● **Exercise goal**:
The entries below are to be written out again without alteration.

● **Stored data entries**:
_ _ _ _
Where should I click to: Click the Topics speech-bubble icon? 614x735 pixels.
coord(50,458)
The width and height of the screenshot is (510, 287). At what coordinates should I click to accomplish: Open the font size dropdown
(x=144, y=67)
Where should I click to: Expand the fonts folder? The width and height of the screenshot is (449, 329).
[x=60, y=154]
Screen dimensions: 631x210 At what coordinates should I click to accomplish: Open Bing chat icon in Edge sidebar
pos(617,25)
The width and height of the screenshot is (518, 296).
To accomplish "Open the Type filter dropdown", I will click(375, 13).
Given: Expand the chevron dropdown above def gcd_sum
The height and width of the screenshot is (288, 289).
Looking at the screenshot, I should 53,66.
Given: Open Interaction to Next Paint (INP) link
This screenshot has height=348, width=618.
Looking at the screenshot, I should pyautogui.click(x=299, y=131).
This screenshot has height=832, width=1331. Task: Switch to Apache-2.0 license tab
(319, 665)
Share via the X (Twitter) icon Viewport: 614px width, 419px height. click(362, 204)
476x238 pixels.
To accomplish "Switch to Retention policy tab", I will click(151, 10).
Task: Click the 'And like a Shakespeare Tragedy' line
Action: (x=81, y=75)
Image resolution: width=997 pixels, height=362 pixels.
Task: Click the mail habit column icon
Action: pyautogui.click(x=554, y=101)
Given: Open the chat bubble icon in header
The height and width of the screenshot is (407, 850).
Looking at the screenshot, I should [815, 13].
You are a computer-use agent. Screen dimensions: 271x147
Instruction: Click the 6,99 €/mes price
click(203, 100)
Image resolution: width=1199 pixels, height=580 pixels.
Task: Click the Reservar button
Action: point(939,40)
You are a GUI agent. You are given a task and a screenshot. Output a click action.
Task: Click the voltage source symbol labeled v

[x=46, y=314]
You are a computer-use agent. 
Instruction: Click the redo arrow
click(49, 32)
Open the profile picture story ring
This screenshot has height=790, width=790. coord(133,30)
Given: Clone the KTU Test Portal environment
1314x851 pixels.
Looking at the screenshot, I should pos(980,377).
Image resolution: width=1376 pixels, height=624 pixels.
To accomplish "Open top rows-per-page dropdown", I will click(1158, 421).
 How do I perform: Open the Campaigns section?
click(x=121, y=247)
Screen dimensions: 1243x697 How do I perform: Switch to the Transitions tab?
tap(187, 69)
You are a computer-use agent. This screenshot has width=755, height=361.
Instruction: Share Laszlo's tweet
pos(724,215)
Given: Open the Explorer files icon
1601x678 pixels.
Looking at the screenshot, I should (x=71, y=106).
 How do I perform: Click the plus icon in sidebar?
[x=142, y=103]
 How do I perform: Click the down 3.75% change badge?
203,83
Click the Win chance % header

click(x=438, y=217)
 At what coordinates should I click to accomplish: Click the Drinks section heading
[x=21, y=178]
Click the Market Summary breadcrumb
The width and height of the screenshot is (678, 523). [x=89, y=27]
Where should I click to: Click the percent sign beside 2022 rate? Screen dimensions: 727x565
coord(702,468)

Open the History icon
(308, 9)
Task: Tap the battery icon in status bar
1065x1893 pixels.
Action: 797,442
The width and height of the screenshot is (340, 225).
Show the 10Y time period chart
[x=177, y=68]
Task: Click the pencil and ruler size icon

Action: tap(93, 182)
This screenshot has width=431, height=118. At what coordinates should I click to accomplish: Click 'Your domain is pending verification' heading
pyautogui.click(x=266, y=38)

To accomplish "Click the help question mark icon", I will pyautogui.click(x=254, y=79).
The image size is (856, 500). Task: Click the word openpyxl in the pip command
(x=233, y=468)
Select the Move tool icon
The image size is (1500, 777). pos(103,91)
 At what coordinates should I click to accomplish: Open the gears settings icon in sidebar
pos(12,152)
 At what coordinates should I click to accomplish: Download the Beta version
_ _ _ _
● **Task result**:
Where should I click to: Click the Topics speech-bubble icon? 614x735 pixels.
coord(50,458)
The width and height of the screenshot is (510, 287). At what coordinates should I click to accomplish: Open the font size dropdown
(x=144, y=67)
Where should I click to: Expand the fonts folder? The width and height of the screenshot is (449, 329).
[x=60, y=154]
Screen dimensions: 631x210 At what coordinates should I click to accomplish: Open Bing chat icon in Edge sidebar
pos(617,25)
The width and height of the screenshot is (518, 296).
To accomplish "Open the Type filter dropdown", I will click(375, 13).
Given: Expand the chevron dropdown above def gcd_sum
The height and width of the screenshot is (288, 289).
Looking at the screenshot, I should 53,66.
Given: Open Interaction to Next Paint (INP) link
This screenshot has height=348, width=618.
Looking at the screenshot, I should pyautogui.click(x=299, y=131).
This screenshot has height=832, width=1331. Task: Switch to Apache-2.0 license tab
(319, 665)
Share via the X (Twitter) icon Viewport: 614px width, 419px height. click(362, 204)
476x238 pixels.
To accomplish "Switch to Retention policy tab", I will click(151, 10).
Task: Click the 'And like a Shakespeare Tragedy' line
Action: (x=81, y=75)
Image resolution: width=997 pixels, height=362 pixels.
Task: Click the mail habit column icon
Action: pyautogui.click(x=554, y=101)
Given: Open the chat bubble icon in header
The height and width of the screenshot is (407, 850).
Looking at the screenshot, I should [815, 13].
You are a computer-use agent. Screen dimensions: 271x147
Instruction: Click the 6,99 €/mes price
click(203, 100)
Image resolution: width=1199 pixels, height=580 pixels.
Task: Click the Reservar button
Action: point(939,40)
You are a GUI agent. You are given a task and a screenshot. Output a click action.
Task: Click the voltage source symbol labeled v

[x=46, y=314]
You are a computer-use agent. 
Instruction: Click the redo arrow
click(49, 32)
Open the profile picture story ring
This screenshot has height=790, width=790. coord(133,30)
Given: Clone the KTU Test Portal environment
1314x851 pixels.
Looking at the screenshot, I should pos(980,377).
Image resolution: width=1376 pixels, height=624 pixels.
To accomplish "Open top rows-per-page dropdown", I will click(1158, 421).
 How do I perform: Open the Campaigns section?
click(x=121, y=247)
Screen dimensions: 1243x697 How do I perform: Switch to the Transitions tab?
tap(187, 69)
You are a computer-use agent. This screenshot has width=755, height=361.
Instruction: Share Laszlo's tweet
pos(724,215)
Given: Open the Explorer files icon
1601x678 pixels.
Looking at the screenshot, I should (x=71, y=106).
 How do I perform: Click the plus icon in sidebar?
[x=142, y=103]
 How do I perform: Click the down 3.75% change badge?
203,83
Click the Win chance % header

click(x=438, y=217)
 At what coordinates should I click to accomplish: Click the Drinks section heading
[x=21, y=178]
Click the Market Summary breadcrumb
The width and height of the screenshot is (678, 523). [x=89, y=27]
Where should I click to: Click the percent sign beside 2022 rate? Screen dimensions: 727x565
coord(702,468)

Open the History icon
(308, 9)
Task: Tap the battery icon in status bar
1065x1893 pixels.
Action: 797,442
The width and height of the screenshot is (340, 225).
Show the 10Y time period chart
[x=177, y=68]
Task: Click the pencil and ruler size icon

Action: tap(93, 182)
This screenshot has width=431, height=118. At what coordinates should I click to accomplish: Click 'Your domain is pending verification' heading
pyautogui.click(x=266, y=38)

To accomplish "Click the help question mark icon", I will pyautogui.click(x=254, y=79).
The image size is (856, 500). Task: Click the word openpyxl in the pip command
(x=233, y=468)
Select the Move tool icon
The image size is (1500, 777). pos(103,91)
 At what coordinates should I click to accomplish: Open the gears settings icon in sidebar
pos(12,152)
 At what coordinates should I click to accomplish: Download the Beta version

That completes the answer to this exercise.